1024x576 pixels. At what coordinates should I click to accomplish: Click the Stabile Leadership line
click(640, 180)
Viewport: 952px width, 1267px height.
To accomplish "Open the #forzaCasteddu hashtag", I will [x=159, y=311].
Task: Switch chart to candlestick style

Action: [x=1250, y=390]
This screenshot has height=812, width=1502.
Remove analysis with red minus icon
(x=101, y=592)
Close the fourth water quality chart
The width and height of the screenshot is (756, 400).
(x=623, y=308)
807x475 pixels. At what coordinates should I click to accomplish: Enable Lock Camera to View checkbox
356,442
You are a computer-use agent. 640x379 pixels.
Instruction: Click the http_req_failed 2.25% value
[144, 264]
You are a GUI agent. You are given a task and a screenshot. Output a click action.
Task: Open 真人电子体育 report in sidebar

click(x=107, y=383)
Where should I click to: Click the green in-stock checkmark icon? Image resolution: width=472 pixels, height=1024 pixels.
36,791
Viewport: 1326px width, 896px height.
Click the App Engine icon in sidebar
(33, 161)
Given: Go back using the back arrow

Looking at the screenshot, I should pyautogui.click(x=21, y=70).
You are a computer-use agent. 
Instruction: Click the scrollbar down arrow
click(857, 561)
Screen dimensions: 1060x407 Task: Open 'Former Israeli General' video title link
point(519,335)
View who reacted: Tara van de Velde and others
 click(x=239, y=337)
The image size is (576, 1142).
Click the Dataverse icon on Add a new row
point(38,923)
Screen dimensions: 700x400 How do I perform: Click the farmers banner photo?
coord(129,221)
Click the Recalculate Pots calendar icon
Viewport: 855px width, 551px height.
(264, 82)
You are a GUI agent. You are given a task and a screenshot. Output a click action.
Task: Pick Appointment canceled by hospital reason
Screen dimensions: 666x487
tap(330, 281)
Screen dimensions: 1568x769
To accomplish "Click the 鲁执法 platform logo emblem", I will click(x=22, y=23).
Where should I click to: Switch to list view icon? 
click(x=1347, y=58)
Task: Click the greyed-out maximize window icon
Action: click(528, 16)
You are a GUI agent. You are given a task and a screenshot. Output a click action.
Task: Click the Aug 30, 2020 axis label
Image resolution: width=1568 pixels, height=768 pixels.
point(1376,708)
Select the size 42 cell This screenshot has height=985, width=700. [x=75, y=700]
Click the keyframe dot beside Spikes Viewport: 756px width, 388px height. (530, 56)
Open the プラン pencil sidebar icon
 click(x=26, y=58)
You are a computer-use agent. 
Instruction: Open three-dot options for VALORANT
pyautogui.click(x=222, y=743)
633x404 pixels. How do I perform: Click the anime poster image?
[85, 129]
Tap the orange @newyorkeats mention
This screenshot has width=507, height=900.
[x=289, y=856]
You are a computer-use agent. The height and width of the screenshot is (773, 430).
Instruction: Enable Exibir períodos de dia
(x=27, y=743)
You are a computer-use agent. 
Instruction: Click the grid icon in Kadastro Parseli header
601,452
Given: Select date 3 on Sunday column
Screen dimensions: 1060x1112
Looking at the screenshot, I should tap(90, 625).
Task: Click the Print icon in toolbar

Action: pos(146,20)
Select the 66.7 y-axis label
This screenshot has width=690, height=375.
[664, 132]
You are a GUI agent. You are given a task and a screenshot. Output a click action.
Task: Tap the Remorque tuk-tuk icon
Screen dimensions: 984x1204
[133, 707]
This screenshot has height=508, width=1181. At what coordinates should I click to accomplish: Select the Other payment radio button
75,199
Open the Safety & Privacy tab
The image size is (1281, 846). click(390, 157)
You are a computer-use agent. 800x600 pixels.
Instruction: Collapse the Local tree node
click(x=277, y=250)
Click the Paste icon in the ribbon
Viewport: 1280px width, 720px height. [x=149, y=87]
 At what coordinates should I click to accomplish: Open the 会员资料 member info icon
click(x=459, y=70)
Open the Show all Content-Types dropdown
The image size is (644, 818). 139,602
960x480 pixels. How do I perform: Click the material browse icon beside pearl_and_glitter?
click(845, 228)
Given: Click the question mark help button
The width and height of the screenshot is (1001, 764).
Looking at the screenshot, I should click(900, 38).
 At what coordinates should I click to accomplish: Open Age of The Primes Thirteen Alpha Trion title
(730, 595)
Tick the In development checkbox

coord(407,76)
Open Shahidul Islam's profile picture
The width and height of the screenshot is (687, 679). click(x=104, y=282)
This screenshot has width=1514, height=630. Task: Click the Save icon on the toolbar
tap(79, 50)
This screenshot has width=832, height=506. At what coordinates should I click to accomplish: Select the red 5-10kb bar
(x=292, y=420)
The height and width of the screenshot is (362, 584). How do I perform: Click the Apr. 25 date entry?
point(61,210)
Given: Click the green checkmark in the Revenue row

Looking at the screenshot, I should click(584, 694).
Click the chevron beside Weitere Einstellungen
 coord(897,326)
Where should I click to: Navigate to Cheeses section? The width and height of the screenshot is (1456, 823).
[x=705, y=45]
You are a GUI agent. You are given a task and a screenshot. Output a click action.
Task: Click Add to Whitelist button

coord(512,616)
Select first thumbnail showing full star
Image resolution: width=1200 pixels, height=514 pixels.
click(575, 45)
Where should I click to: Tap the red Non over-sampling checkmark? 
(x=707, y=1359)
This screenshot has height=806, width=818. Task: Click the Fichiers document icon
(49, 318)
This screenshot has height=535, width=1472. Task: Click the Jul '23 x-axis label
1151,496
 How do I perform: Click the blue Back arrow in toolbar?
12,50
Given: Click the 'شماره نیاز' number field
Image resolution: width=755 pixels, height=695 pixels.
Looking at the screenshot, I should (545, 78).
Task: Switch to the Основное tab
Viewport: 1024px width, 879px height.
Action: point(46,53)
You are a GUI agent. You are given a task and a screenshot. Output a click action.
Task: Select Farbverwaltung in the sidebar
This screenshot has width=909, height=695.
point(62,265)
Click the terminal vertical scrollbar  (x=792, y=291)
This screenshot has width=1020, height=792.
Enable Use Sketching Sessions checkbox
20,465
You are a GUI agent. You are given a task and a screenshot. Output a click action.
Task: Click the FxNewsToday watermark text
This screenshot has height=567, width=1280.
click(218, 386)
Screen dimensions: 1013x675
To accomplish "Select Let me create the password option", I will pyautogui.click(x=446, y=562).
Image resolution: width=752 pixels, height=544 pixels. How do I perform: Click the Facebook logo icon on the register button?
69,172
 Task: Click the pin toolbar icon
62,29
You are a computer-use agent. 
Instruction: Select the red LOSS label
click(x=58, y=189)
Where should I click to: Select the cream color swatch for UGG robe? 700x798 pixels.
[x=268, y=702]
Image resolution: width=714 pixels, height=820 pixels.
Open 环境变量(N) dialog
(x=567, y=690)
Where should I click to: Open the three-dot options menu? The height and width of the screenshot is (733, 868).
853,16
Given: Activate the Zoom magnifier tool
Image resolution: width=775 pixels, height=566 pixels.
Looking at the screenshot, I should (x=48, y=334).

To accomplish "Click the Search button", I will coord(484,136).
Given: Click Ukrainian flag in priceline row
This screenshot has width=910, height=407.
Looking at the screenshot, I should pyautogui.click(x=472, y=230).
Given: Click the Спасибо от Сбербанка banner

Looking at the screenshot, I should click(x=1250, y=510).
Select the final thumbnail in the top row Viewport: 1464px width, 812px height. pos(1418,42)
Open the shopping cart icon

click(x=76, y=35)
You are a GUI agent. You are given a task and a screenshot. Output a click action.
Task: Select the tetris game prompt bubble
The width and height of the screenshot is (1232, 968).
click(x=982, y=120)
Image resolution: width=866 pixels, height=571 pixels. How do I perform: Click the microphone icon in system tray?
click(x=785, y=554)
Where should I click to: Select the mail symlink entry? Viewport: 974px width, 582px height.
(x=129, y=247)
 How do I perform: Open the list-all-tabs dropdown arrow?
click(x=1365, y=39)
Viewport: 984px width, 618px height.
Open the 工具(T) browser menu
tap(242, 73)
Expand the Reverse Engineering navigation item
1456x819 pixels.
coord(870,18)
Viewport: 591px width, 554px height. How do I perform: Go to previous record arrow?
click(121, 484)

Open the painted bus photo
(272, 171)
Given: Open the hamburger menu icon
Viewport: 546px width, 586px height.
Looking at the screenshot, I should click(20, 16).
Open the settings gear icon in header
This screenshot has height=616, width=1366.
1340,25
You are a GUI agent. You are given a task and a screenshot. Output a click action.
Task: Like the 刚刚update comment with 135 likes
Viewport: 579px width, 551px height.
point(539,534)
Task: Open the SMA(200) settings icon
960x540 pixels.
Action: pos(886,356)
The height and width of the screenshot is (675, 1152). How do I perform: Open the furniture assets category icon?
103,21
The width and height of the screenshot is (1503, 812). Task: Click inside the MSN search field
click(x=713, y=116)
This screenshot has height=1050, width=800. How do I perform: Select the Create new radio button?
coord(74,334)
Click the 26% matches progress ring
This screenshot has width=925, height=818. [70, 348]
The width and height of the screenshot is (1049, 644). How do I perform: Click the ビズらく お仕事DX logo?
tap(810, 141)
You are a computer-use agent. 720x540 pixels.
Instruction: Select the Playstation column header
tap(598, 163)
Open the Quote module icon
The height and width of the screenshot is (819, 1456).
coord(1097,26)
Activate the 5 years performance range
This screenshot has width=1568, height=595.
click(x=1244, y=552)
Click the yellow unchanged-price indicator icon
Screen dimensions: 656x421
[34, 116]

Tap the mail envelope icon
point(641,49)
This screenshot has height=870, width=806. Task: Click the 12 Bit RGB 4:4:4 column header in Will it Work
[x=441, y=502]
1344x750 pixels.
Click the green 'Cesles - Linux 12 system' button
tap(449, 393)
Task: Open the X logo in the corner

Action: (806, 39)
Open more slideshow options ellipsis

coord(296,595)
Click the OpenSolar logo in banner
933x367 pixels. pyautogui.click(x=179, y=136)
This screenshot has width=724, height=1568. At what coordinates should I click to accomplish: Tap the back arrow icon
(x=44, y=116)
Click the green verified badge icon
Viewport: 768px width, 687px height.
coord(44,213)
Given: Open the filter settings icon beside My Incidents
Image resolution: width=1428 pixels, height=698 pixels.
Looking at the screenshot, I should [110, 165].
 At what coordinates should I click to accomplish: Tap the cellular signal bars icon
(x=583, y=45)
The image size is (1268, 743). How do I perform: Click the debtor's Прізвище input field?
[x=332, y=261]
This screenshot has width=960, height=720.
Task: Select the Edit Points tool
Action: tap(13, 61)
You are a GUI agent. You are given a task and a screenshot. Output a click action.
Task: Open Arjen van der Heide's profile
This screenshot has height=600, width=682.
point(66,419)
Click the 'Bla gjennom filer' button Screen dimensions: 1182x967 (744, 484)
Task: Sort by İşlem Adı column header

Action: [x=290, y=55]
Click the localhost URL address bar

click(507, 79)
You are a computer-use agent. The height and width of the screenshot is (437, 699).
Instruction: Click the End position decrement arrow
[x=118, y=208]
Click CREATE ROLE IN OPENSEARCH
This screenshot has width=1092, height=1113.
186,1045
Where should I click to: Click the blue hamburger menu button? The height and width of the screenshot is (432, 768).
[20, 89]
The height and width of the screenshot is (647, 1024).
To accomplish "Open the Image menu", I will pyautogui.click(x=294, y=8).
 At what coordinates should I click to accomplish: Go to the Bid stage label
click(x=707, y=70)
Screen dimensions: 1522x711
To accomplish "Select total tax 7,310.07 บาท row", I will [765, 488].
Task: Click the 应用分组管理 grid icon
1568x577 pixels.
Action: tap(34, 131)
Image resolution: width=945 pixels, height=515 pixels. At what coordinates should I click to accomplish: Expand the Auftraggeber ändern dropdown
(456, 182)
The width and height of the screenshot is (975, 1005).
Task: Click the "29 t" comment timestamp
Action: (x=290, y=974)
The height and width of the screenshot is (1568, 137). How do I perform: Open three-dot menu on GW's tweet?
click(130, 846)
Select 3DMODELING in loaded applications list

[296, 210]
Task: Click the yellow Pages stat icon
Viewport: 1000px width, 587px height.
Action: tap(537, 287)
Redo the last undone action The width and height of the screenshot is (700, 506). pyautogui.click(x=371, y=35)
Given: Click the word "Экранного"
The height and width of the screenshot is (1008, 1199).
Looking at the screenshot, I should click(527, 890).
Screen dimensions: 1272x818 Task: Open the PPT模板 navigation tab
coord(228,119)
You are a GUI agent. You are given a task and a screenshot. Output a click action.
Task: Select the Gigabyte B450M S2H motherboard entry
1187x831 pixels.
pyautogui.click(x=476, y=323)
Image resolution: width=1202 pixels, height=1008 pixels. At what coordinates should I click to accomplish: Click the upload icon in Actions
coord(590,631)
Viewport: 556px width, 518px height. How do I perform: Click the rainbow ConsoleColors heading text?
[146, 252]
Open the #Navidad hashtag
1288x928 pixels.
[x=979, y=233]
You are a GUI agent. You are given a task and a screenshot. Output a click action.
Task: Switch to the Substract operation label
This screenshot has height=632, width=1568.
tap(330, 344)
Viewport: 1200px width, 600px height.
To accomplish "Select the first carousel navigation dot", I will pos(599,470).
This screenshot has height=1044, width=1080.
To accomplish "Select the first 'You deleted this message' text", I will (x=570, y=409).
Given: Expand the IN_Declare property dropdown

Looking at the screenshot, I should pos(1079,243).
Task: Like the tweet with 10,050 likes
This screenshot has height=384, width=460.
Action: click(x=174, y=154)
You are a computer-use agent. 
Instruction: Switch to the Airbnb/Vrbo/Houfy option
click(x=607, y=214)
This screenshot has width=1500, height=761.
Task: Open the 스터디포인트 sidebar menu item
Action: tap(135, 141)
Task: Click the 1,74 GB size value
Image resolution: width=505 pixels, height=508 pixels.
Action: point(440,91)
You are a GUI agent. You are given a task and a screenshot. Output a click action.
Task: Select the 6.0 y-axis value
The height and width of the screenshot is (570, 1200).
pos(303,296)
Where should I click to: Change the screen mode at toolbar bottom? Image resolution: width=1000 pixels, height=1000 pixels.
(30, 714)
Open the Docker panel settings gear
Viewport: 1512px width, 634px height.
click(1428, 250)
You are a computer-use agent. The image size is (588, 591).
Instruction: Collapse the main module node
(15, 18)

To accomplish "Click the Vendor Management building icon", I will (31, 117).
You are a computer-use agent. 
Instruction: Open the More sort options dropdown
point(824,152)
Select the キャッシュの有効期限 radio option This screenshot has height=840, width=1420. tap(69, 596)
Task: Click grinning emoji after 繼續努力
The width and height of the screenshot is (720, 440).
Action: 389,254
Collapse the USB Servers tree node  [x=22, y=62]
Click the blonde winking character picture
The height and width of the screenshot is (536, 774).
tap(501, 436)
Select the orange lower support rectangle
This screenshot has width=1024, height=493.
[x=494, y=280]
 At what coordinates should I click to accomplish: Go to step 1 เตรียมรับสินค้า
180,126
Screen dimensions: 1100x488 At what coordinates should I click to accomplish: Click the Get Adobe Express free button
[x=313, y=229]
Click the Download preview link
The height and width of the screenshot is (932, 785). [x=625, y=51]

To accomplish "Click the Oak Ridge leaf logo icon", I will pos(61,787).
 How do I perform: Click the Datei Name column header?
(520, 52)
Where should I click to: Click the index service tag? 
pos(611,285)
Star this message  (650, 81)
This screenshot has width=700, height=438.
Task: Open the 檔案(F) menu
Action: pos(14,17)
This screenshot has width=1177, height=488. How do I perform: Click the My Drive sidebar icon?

-----

From the material above, count the lines that include "yellow" and give only the total.

2